Enquanto as funções normais são definidas usando a palavra-chave def em Python, as funções anônimas são definidas usando a palavra-chave lambda. Portanto, funções anônimas também são chamadas de funções lambda. A estrutura usual de uma função lambda é a seguinte:
lambda <argumentos>: <expressão>Usualmente a gente precisa de uma função lambda porque precisamos de uma função rápida por um período de tempo e/ou quando a gente usa técnicas mais poderosas que possuem funções como argumento, como filter e map. Vou fazer um exemplo com cada uma delas.
Usando filter
A função filter() em Python recebe uma função e uma lista como argumentos. A função é chamada com todos os itens da lista e uma nova lista é retornada contendo itens para os quais a função avalia True. Aqui está um exemplo de uso da função para filtrar apenas números pares de uma lista.
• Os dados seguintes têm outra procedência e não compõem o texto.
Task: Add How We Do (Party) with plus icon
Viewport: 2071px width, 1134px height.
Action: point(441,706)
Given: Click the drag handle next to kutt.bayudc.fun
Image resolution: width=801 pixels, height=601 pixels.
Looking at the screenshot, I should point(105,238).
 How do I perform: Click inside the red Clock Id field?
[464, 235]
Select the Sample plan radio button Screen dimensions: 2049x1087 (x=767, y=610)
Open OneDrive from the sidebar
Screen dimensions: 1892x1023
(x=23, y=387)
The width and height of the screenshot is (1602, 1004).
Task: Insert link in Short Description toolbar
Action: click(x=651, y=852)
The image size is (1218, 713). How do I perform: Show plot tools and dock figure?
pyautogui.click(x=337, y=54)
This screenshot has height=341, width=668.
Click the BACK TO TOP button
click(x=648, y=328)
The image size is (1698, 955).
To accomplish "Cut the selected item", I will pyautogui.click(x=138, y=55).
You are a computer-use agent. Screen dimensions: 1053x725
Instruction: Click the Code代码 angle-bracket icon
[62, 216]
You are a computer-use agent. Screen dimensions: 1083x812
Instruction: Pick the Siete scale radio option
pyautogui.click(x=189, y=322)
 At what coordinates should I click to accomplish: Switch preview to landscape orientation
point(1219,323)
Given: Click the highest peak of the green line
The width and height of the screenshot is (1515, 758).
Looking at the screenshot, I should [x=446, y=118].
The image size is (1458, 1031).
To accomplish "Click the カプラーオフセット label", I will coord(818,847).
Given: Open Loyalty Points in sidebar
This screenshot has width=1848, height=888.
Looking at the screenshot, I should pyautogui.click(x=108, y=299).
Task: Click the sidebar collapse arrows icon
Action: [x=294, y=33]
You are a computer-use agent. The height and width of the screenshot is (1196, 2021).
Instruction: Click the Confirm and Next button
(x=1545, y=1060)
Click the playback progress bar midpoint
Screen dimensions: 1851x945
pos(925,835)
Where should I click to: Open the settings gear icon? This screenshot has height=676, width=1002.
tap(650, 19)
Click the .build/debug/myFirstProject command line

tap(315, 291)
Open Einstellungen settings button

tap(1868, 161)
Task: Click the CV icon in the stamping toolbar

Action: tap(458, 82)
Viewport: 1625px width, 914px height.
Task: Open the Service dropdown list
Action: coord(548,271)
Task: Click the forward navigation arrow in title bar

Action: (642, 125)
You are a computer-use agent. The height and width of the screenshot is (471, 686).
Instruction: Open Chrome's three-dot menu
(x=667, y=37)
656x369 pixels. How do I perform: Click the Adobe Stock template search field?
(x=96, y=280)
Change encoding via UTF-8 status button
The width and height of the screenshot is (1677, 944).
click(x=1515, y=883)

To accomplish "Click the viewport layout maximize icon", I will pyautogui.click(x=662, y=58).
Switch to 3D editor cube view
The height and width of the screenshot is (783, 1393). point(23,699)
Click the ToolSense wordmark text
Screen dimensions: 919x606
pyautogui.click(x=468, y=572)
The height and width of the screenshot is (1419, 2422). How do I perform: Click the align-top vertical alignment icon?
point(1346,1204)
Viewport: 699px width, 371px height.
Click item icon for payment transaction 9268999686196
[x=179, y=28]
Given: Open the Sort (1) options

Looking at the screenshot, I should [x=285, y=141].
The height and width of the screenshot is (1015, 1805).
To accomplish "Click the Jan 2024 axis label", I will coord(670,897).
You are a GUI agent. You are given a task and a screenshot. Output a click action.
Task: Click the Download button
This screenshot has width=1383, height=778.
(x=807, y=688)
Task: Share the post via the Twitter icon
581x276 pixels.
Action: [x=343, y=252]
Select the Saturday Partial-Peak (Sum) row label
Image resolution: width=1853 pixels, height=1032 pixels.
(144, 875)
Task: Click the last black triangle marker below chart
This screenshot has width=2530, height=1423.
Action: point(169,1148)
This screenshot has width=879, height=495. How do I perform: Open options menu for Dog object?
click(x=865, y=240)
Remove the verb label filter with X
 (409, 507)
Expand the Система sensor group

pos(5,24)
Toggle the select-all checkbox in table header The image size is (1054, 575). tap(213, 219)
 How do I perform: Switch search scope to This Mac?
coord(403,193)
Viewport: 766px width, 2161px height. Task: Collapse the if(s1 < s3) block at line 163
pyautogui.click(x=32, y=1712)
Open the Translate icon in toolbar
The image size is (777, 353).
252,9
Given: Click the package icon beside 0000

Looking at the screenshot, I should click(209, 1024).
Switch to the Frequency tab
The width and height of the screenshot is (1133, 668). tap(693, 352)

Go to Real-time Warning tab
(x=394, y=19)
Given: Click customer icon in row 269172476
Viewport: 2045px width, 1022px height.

my_list = [1, 5, 4, 6, 8, 11, 3, 12]
new_list = list(filter(lambda x: (x%2 == 0) , my_list))
print(new_list)[4, 6, 8, 12]
Usando map
A função map() em Python recebe uma função e uma lista. A função é chamada com todos os itens da lista e uma nova lista é retornada contendo os itens retornados por essa função para cada item. Aqui está um exemplo de uso da função map() para dobrar todos os itens em uma lista.
my_list = [1, 5, 4, 6, 8, 11, 3, 12]
new_list = list(map(lambda x: x * 2 , my_list))
print(new_list)[2, 10, 8, 12, 16, 22, 6, 24]
6.8 Conclusão
Funções representam o principal mecanismo de organização da lógica de um programa. Elas permitem decompor problemas complexos em partes menores, reutilizar código, reduzir redundância e tornar explícita a relação entre entradas e saídas. Do ponto de vista computacional, introduzem o conceito de escopo, estruturam o fluxo de execução e tornam o código mais legível e testável.
No contexto da Economia aplicada, funções são particularmente relevantes porque grande parte do trabalho empírico envolve transformar dados em resultados por meio de rotinas repetidas: cálculo de estatísticas, limpeza de bases, simulações ou estimações. Escrever essas rotinas como funções facilita replicação, comparação de cenários e organização de projetos.
Nos próximos capítulos, ao utilizar bibliotecas como NumPy e Pandas, veremos que praticamente todas as operações são estruturadas como chamadas de funções ou métodos. A compreensão sólida do que é uma função é condição necessária para avançar com segurança em programação numérica e análise de dados.